What Badenoch was signalling in her attack was, firstly, that she is stronger than Reeves; that all this “mansplaining” stuff just bounces off her, that she has no problem navigating it.
The second message was to old-fashioned male voters – and indeed a decent proportion of women – that she has no truck with this feminist talk: each for themselves; muscle through. She’s one of the lads.
But it was so patronising at times that all Badenoch achieved was to undermine some of her perfectly legitimate criticisms of the Budget.
Instead, in her display of contempt for Reeves, Badenoch effectively told her own tribe: it’s fine to speak to women with disdain. That, to me, is asking for trouble. What would Badenoch do if one of her own backbenchers came to her complaining of the same? Would she slap her down and tell her to man up?
This kind of women-hating-women rhetoric has emerged in Trumpian culture, where being on the side of the macho man became a badge of honour for a certain kind of American woman.
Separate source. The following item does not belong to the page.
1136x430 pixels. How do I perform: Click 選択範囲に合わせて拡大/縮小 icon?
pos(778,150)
I hold little truck with the idea of unquestioning “solidarity” among women, in which every woman is a victim who must be treated with tenderness. Indeed, when I founded a women’s talks group called The Trouble Club, it was with the explicit mission that women should argue with each other – respectfully – about areas of their expertise. Reeves was an early guest about a decade ago.
Arguing on the issues is a world apart from telling another woman that her observation about her own treatment is invalid, pathetic or weak. Women are still entitled to say how the world treats them. Had they not spoken up, we wouldn’t have the vote, equal pay, or the MeToo movement. Does Badenoch want all that razed to the ground?
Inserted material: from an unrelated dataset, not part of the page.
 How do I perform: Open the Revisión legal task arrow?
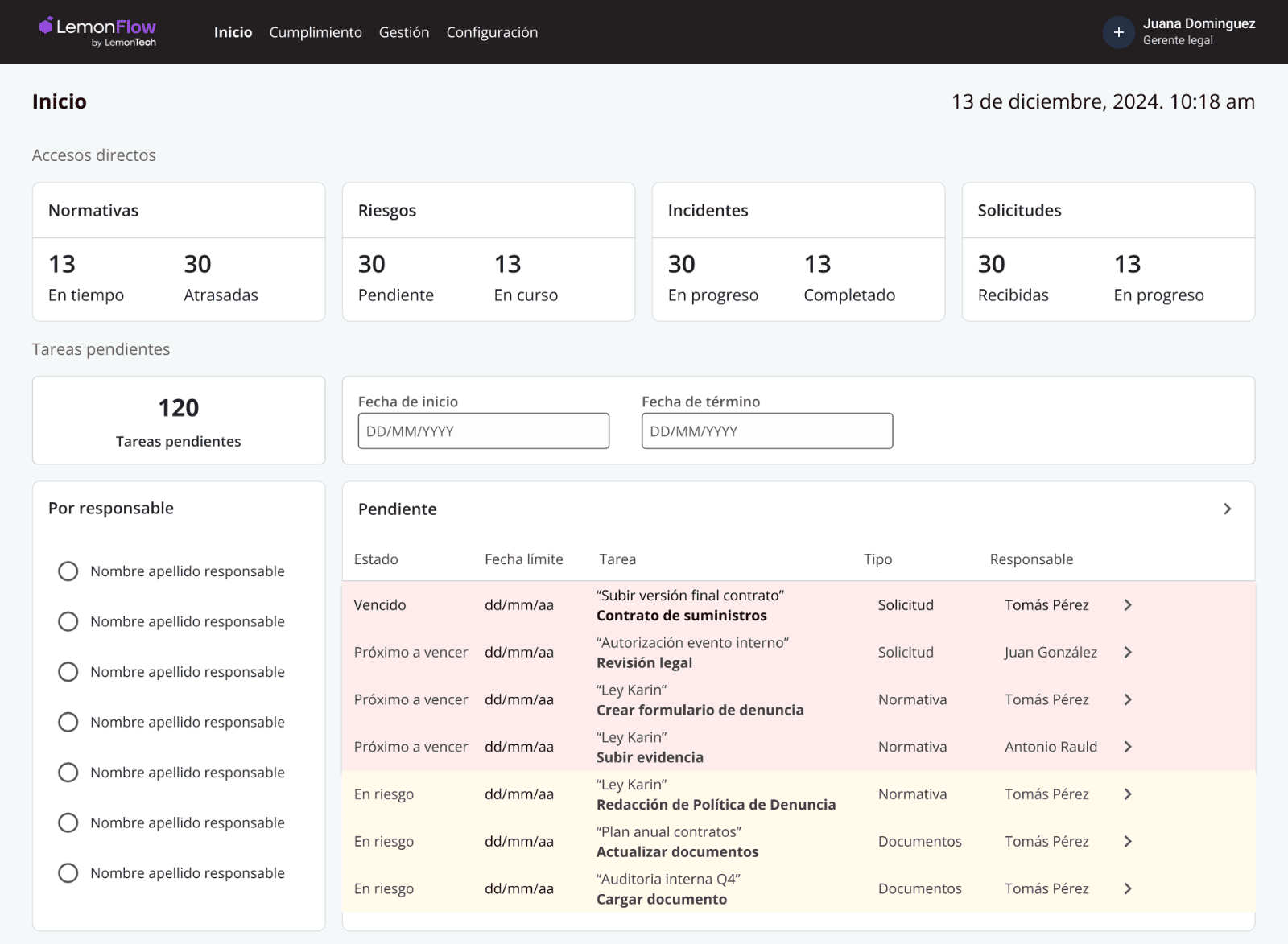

The Conservatives have relied on an honourable reputation for fiscal conservatism and free speech. The first was blown apart by Liz Truss. (Badenoch would be surprised at how many of her own team disparaged her on the basis of her sex alone – they could have just stuck to economics.) On free speech, it is the ability to describe society as you see it. The person who has shut that down, through insulting language, is Badenoch.
Reeves framed this Budget as part of her resistance to misogyny. But it is Badenoch who has turned the argument into one about anti-feminism. Good luck with that when the men in the grey suits turn up.